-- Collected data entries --
┄┄┄┄┄┄┄┄┄┄┄┄┄┄┄┄┄┄┄┄
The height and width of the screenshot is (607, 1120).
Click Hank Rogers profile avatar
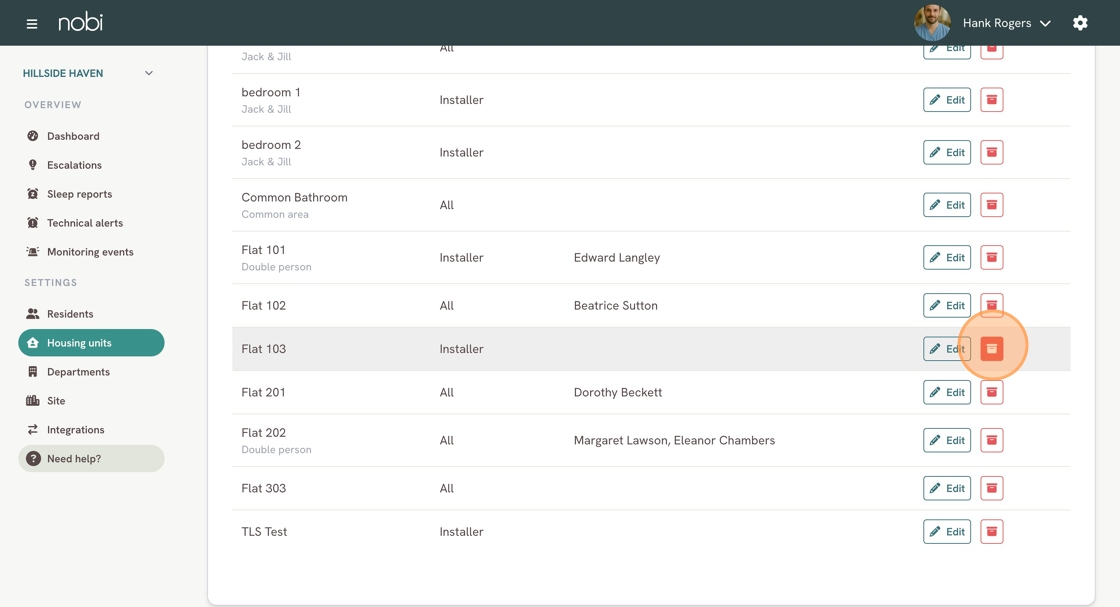pos(932,23)
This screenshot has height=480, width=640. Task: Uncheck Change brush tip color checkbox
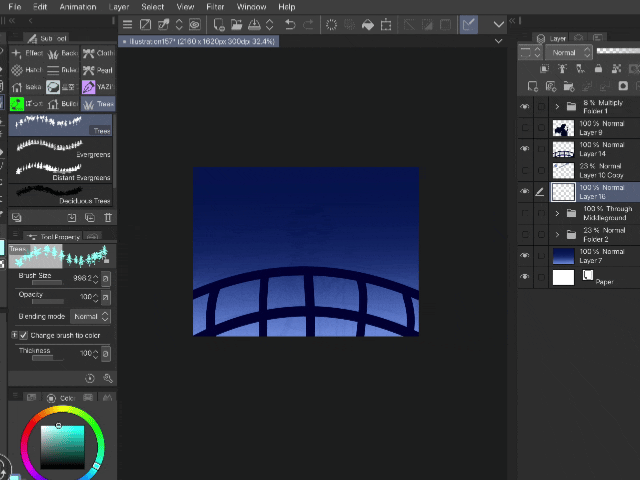pos(24,335)
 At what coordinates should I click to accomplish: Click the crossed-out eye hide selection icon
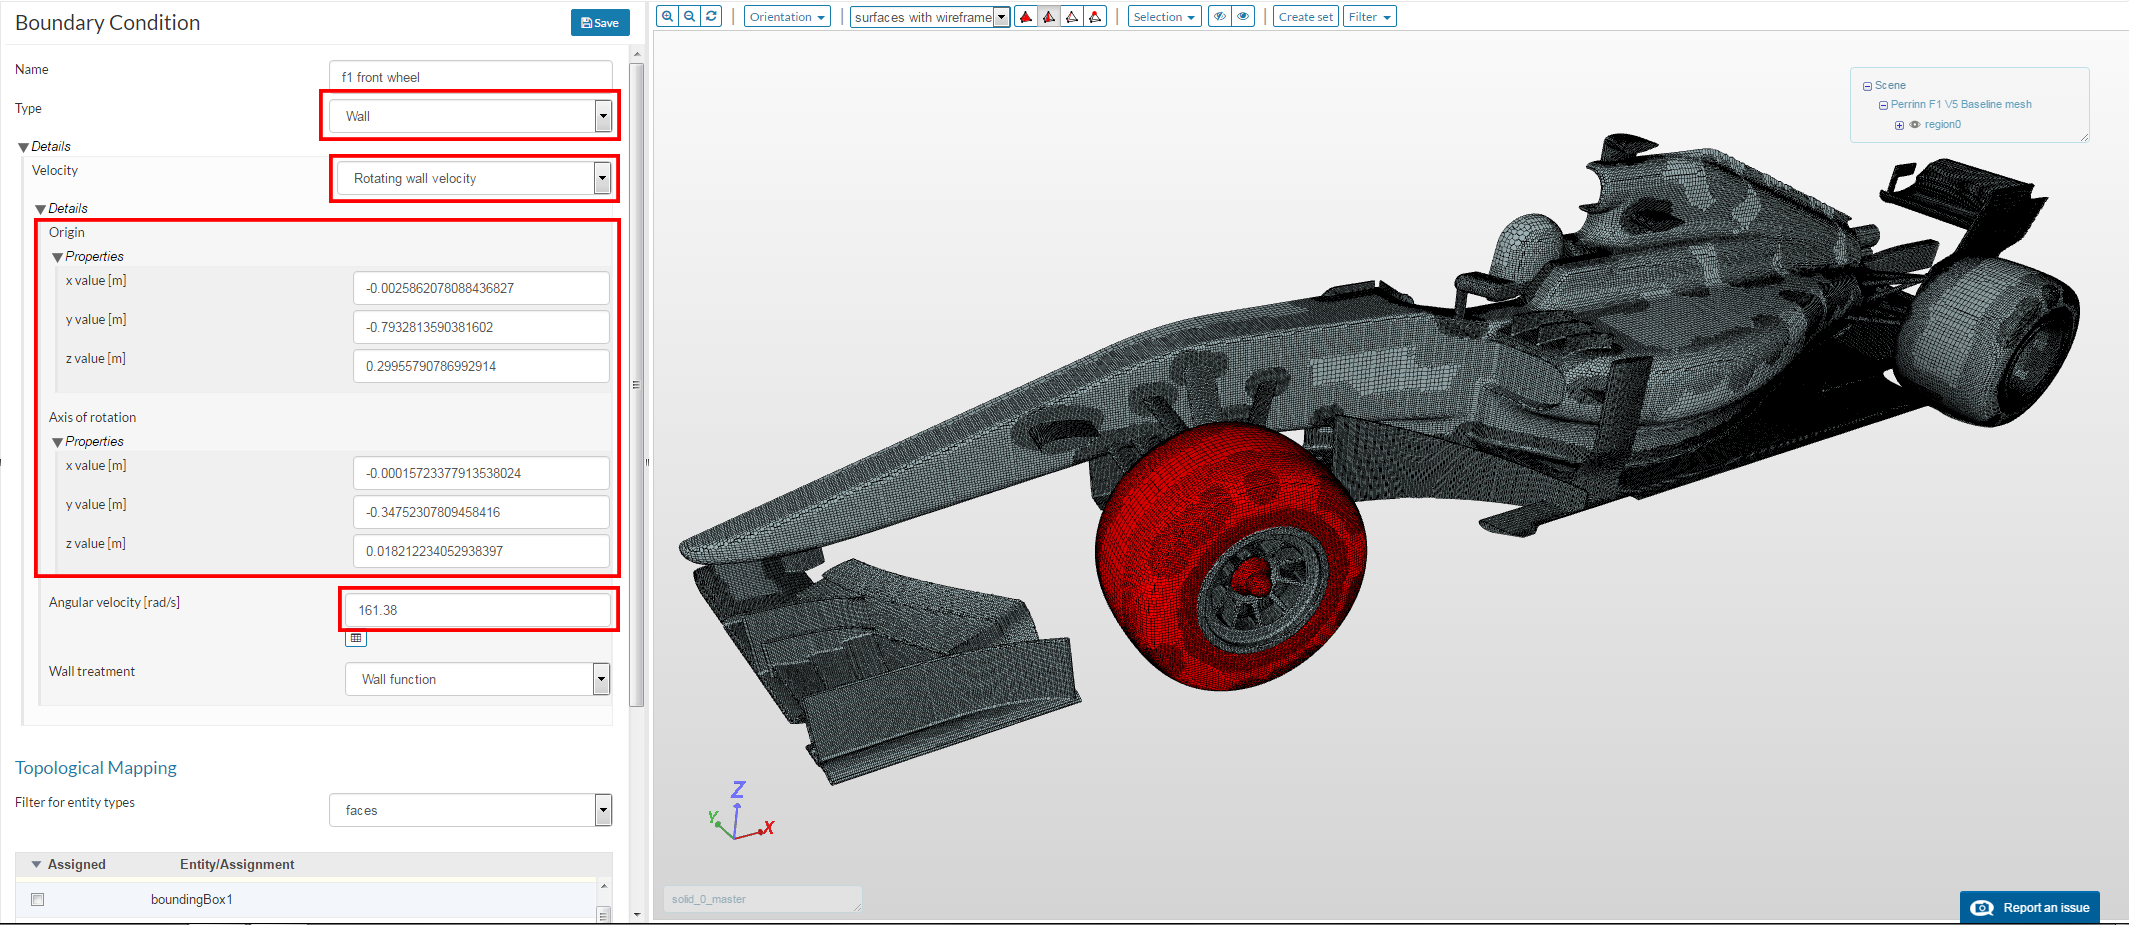point(1219,17)
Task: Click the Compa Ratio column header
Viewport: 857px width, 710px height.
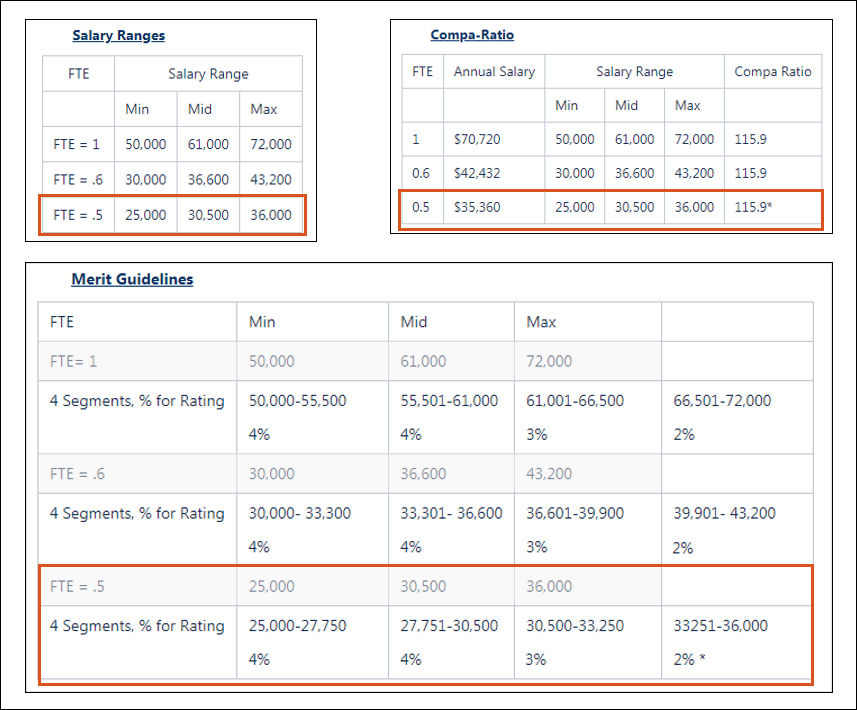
┄┄┄┄┄┄┄┄┄┄┄┄┄┄┄┄┄┄┄┄
-- EXERCISE PROMPT --
Without altering a word, return all of the records above and leave out their pictures.

-- SOLVED PROBLEM --
The height and width of the screenshot is (607, 1120).
Click Hank Rogers profile avatar
pos(932,23)
This screenshot has height=480, width=640. Task: Uncheck Change brush tip color checkbox
pos(24,335)
 At what coordinates should I click to accomplish: Click the crossed-out eye hide selection icon
point(1219,17)
Task: Click the Compa Ratio column header
Viewport: 857px width, 710px height.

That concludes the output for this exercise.